There are some huge technological changes coming down the line that haven’t quite hit the marketing and media industry as yet. However, like massive waves a long way out at sea - they are on the way. Think about the effects of the ‘cloud’, or in other words, the limitless amounts of storage space that the web provides and the speed at which people are filling it up with personal information, creating scrapbooks about every tiny aspect of their lives for clever folk to analyse and decipher. Or the rise of the mobile web driven by new types of groovyware that mean we can log onto digital grapevines wherever we are and snack on a mixture of tips, opinions, offers and suggestions, all personalised to our own specific interests and passions. Or the reality of products being linked to the web and providing information about themselves. All huge waves that are about to crash onto the doorsteps of brands and global businesses seeking to maintain the mainstream audiences that drive their revenues, balance sheets and state-sized market valuations. When trying to understand this kind of epic-style change, I’ve been wondering about other industries that have dealt with similar levels of disruption. The one I keep returning to is the global financial services industry that underwent its so-called ‘Big Bang’ in the middle of the 1980s, with its epicentre in the City of London’s Square Mile. The specific date of the ‘Big Bang’ was the 27th October 1986, an event driven by the Tory government overhauling the way the London Stock Exchange was regulated. The primary changes consisted of...

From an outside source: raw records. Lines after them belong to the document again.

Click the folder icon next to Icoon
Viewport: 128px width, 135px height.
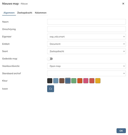tap(50, 89)
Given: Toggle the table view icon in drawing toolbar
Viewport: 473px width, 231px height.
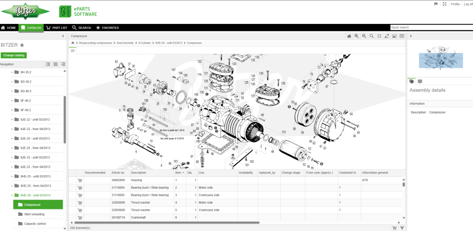Looking at the screenshot, I should point(402,36).
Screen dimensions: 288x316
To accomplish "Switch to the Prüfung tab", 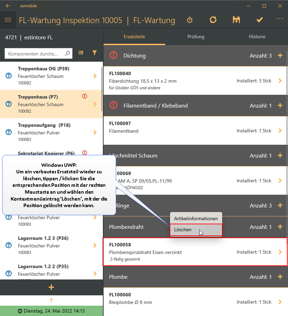I will 196,37.
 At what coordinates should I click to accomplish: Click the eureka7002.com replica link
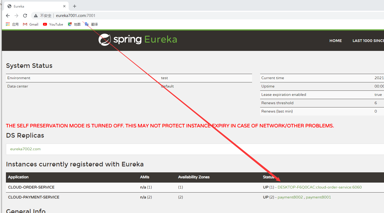click(x=25, y=149)
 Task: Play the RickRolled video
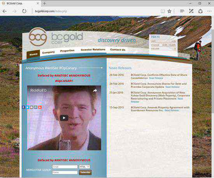click(x=64, y=118)
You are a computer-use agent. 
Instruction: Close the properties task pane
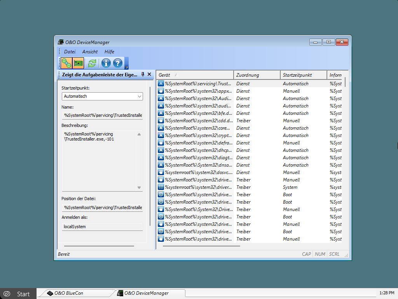coord(149,74)
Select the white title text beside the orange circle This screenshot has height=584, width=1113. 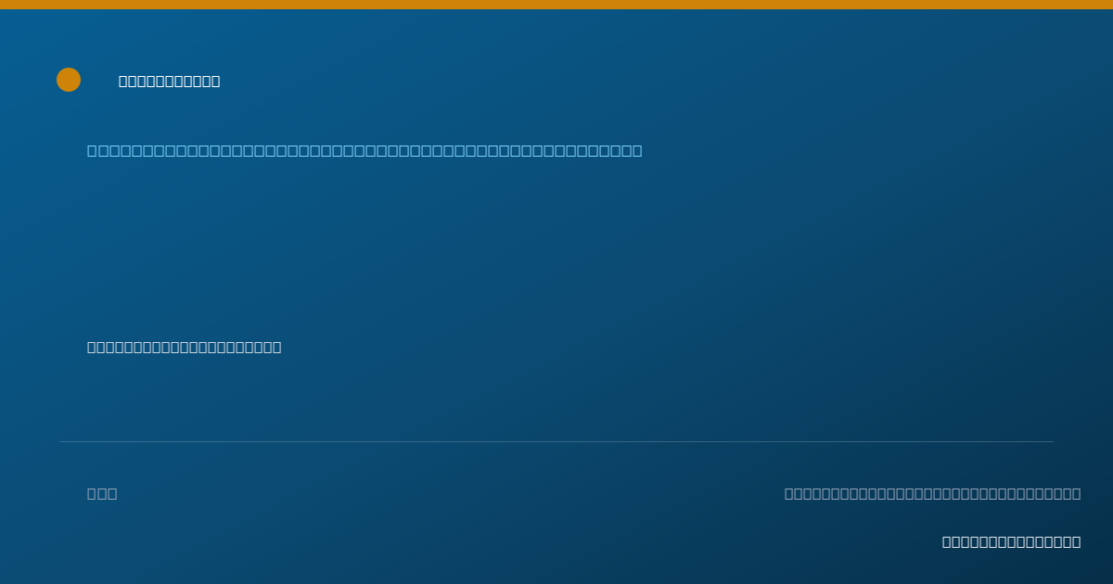tap(170, 82)
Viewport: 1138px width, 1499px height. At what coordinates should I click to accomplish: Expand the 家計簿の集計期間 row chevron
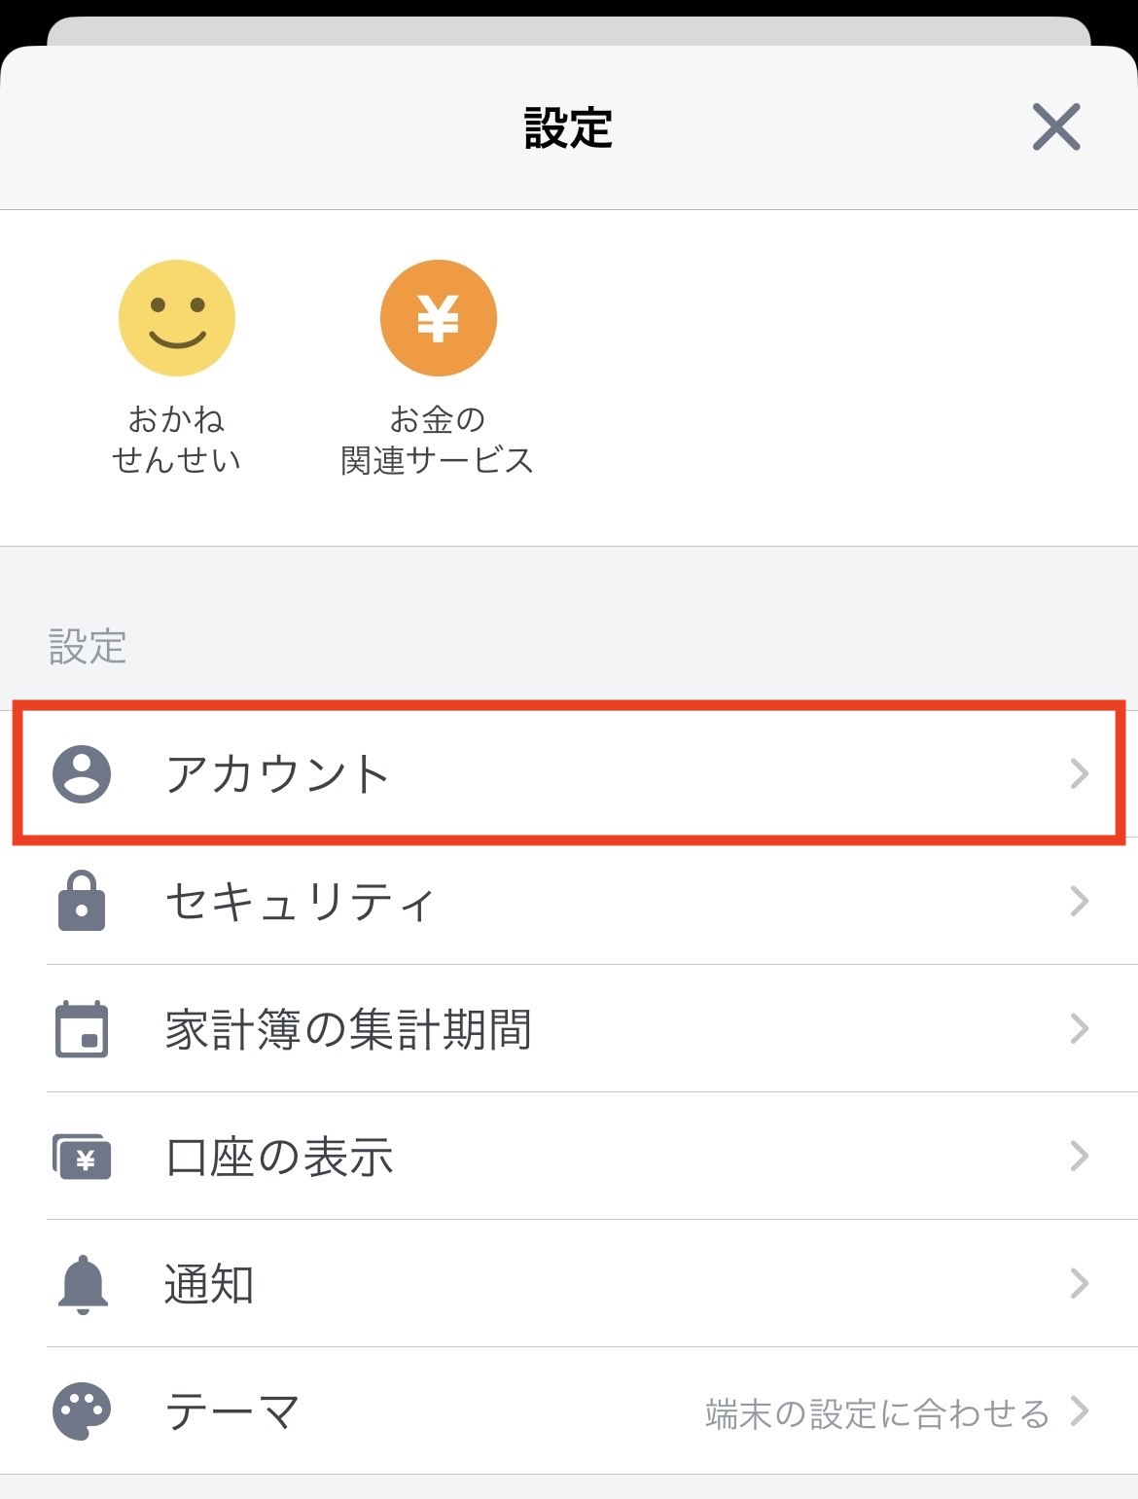(x=1079, y=1028)
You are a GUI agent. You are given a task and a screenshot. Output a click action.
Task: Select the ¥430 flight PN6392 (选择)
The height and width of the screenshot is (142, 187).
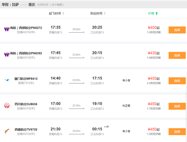(x=177, y=56)
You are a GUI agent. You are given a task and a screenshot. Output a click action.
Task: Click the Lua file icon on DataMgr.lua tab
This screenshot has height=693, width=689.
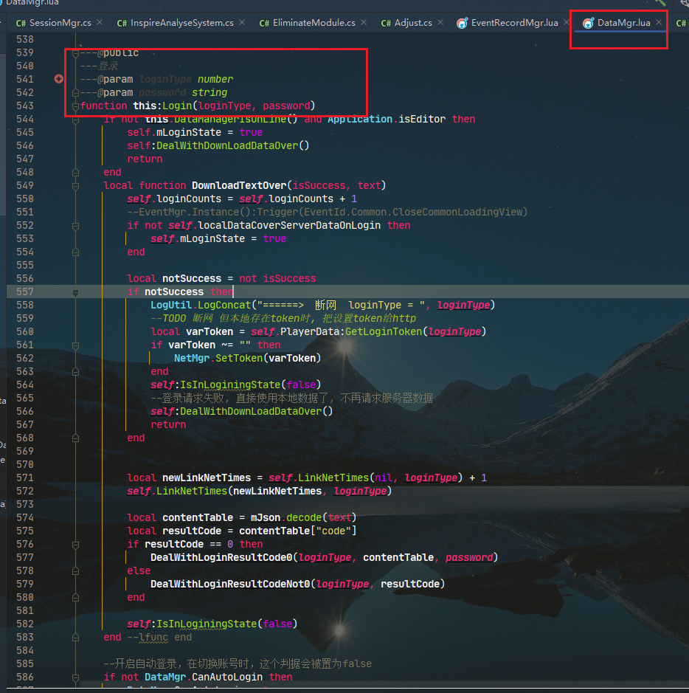pyautogui.click(x=588, y=23)
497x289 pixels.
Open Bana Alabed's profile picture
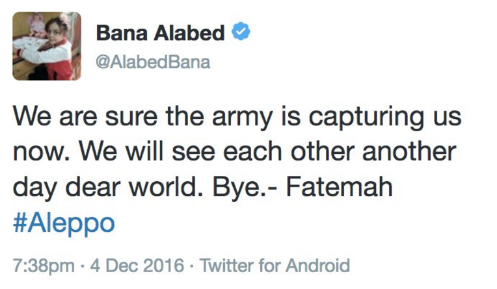(47, 46)
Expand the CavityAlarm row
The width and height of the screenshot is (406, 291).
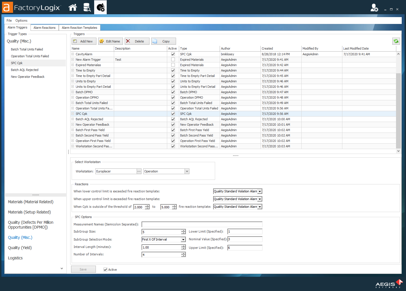[x=73, y=54]
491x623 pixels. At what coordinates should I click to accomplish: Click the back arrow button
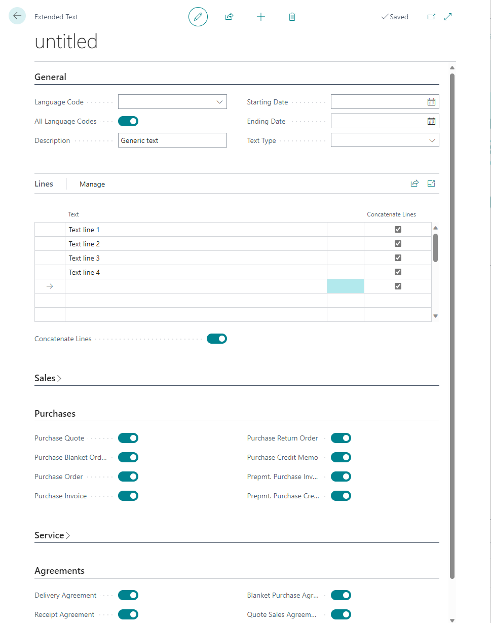click(x=17, y=16)
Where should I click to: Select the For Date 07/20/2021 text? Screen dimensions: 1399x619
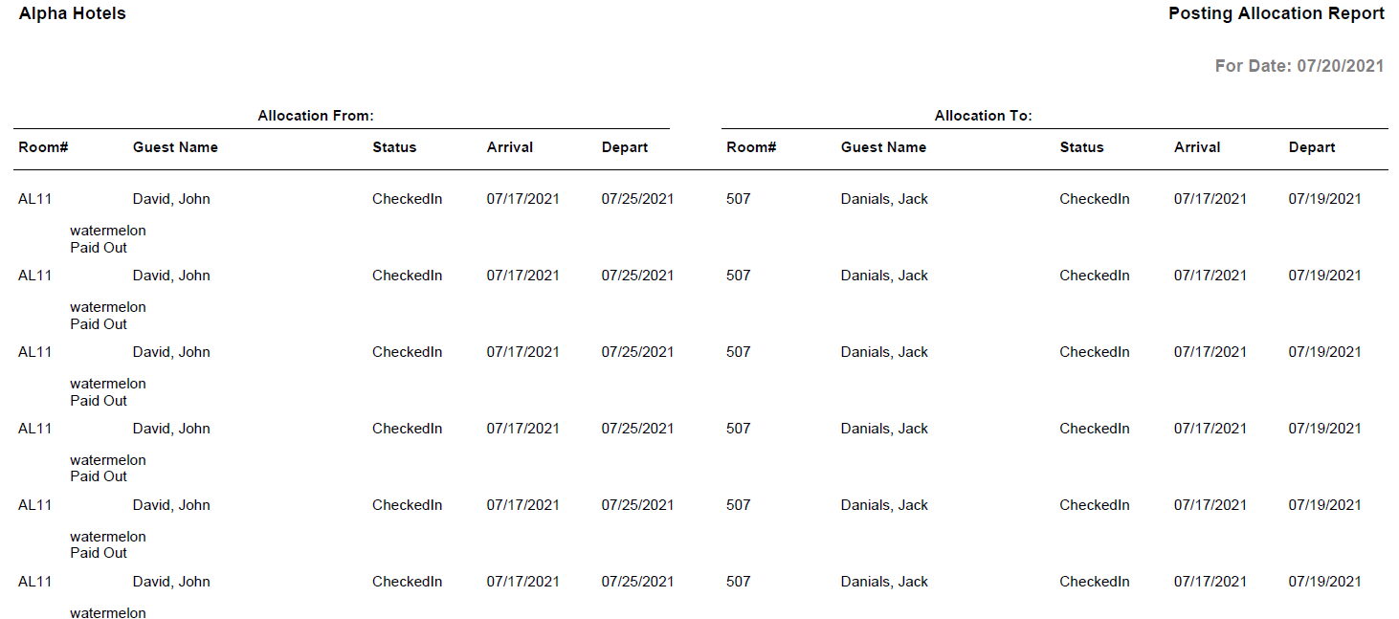click(x=1299, y=66)

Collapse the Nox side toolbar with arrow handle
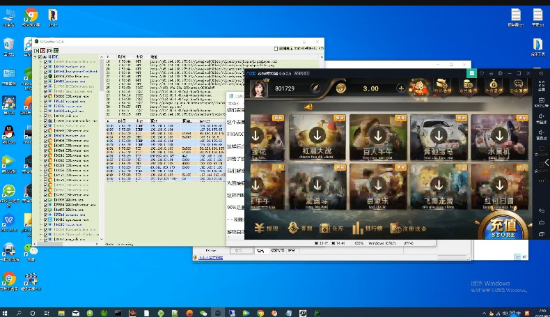point(547,162)
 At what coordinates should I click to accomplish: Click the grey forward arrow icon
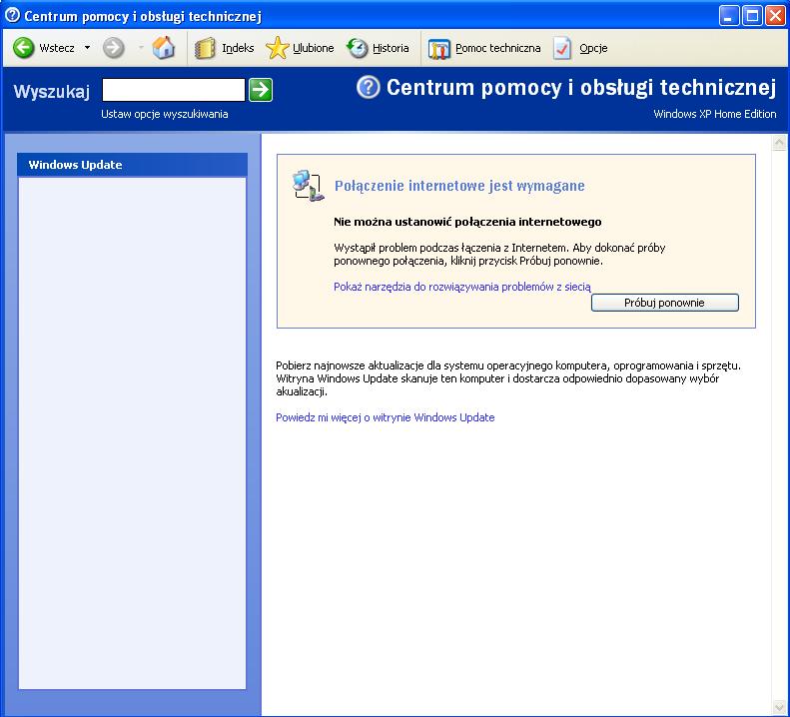tap(114, 48)
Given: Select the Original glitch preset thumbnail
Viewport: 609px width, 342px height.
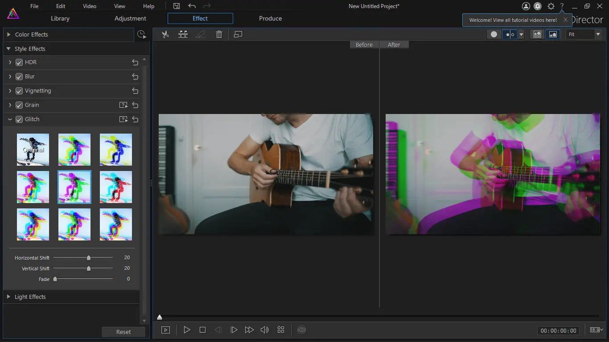Looking at the screenshot, I should 33,150.
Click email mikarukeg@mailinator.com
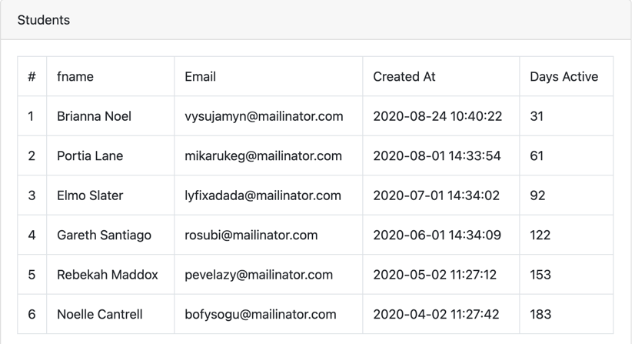Image resolution: width=635 pixels, height=344 pixels. coord(263,156)
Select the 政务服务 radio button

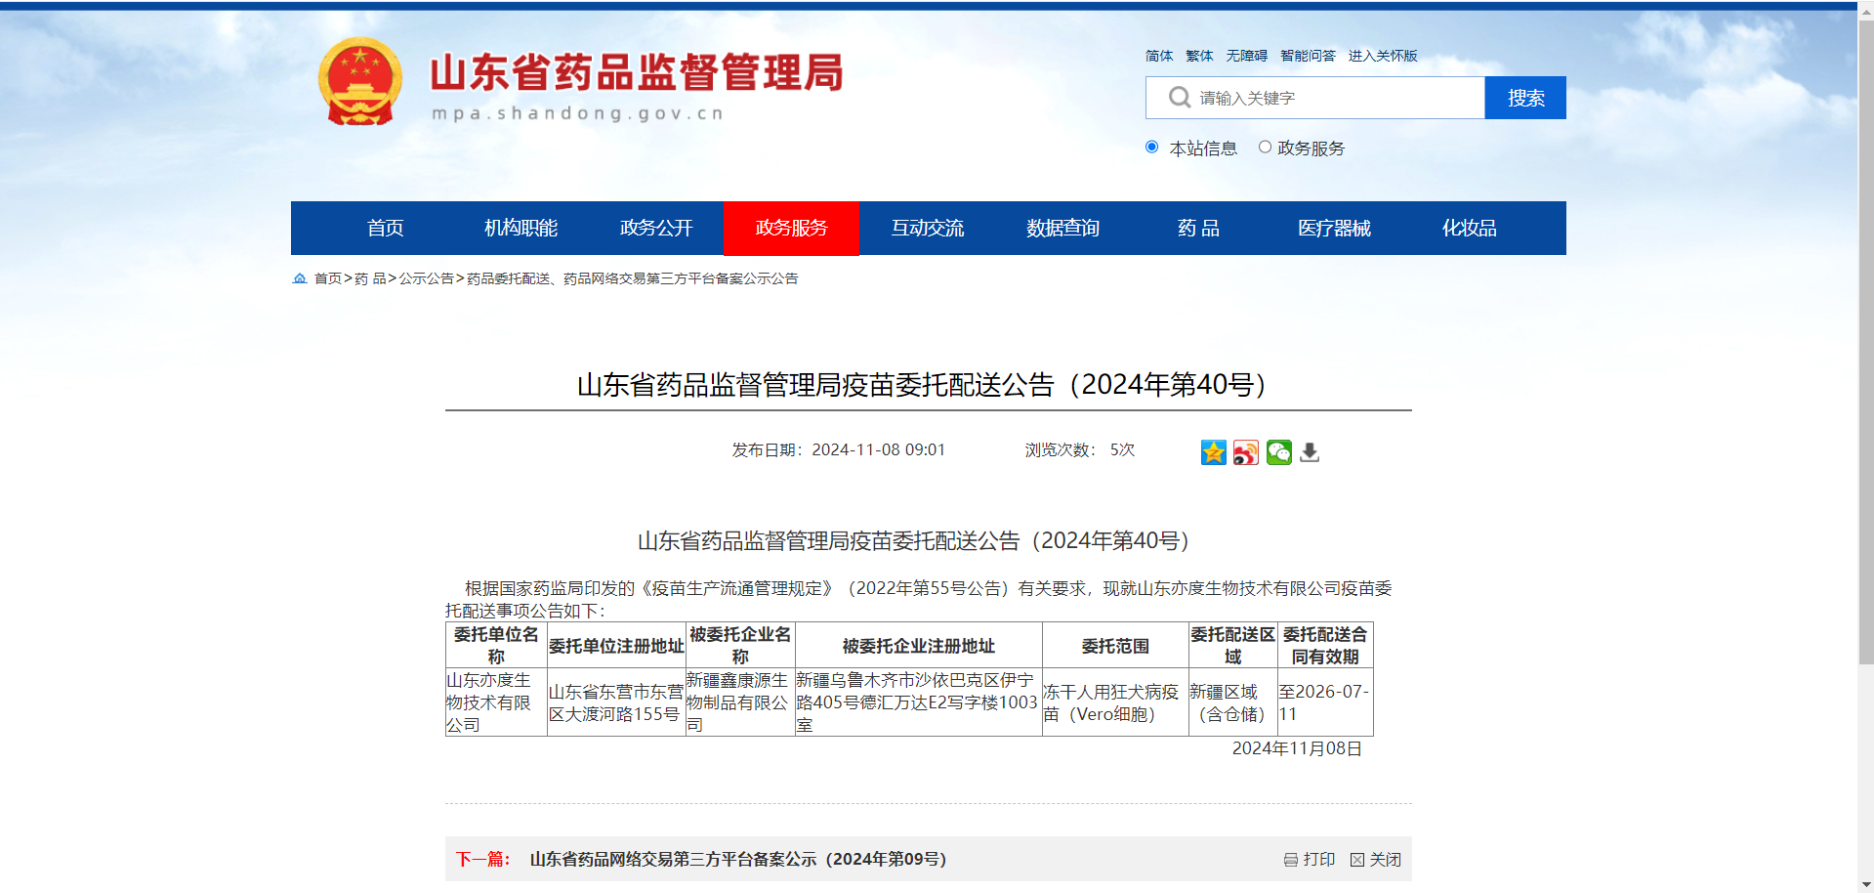tap(1265, 148)
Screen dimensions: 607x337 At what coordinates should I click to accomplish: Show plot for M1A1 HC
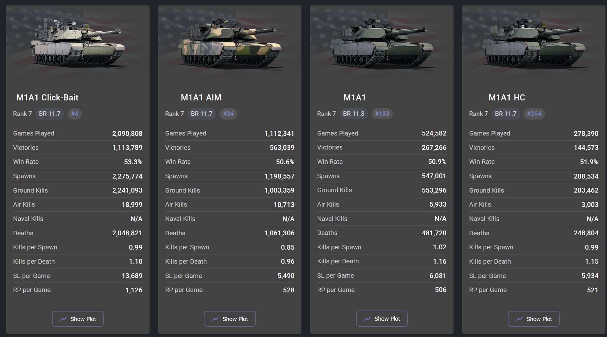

...introducing real-time electronic trading, the ending of fixed fees and opening up the markets to global competition. These were all means to an end for Margaret Thatcher, the then British PM, who was keen to swing her infamous handbag through the Old Boys Network that ran the City, fuelled as it was by cosy cartels of blue bloods from the British establishment. The changes had been a long time coming and the result was that the City of London’s traditions, epitomised by the City gent’s bowler hat, were swept away by brutal levels of competition. Similarly, the City's long boozy lunch culture disappeared as illustrated by the highly-carnivorous, yet famously-lunchless Gordon Gekko. A huge explosion of data created a global market that overwhelmed the Old Guard and let American Institutions into largely take control.
Sound familiar? Whereas Thatcher forced the issue in London’s Square Mile, similar factors have played out in the marketing and media industry over a longer period of time. Anyone working in the industry in recent years will recognise the impact of changes such as the end of fixed media commissions; the internationalisation of markets through the rise of digital and networked media; and the explosion of data as vast technology companies, mainly from Silicon Valley, have snaffled the media lunches of Madison Avenue and London’s Soho Square. And just as the City of London’s traditions and culture was changed for good so has that of the media business. Many may miss the booze-fuelled Mad Men hedonism, passive punters and ‘malleable’ research techniques. However, there is no doubt that they've all gone for good. And that the new world is just taking shape with those giant waves peeking over the horizon, as it did in the City of London 25 years ago.
Now of course, the comparison doesn’t bear forensic examination. And there are clearly many people who consider the rise of algorithmically-driven global trading desks to be a development of the worst kind. Also the marketing and media industry, while massively influential, doesn’t have the kind of fundamental affect on the world’s economies that the capital markets tend to have, as we have all too rather painfully discovered in recent years. However, the degree of change that the global marketing and media industry, worth about $700 billion dollars a year, is about to experience is comparable.
So what lessons can be learned? Well I don’t profess to be any kind of expert on financial services. However, we can all see that the Big Bang created winners and losers on a massive scale. The constant discussion of bankers bonus’ at levels that seem to be from another planet tells us that. And, living and working near the City of London as I do, where you can still spot the odd bowler hat, it’s easy to pick up on its sense of power and ruthless excesses.
It would be quite easy to match the post Big Bang dominance of London’s Square Mile with the rise of Silicon Valley’s giant digital media companies, that are mainly responsible for driving the world’s media markets forward in futuristic ways. And for that reason, maybe the industry’s new landscape is actually already in place. However, we can also reflect on the way in which the world’s financial markets seem to have become unhinged from their local communities and let technology turn them into global roulette wheels in the sky. Should the media and marketing industry lose its ability to tell a great yarn or produce genuinely creatively inspiring ideas, it could end up the same way. More of an intrusive blight on people’s lives than signalling to consumers the path to good value and trustworthy brands.
In reality I suspect we’ll just see further blurring and blending of the nous of the marketing and media industry with the brute force of the technology companies, combined with Hollywood's blockbuster appeal. However, one thing is for sure, there will be winners and losers along the way. And, while it’s always a novelty to see a city gent in his bowler hat and pinstripes marching through the City of London, I wouldn’t want to walk a Square Mile in his handmade shoes.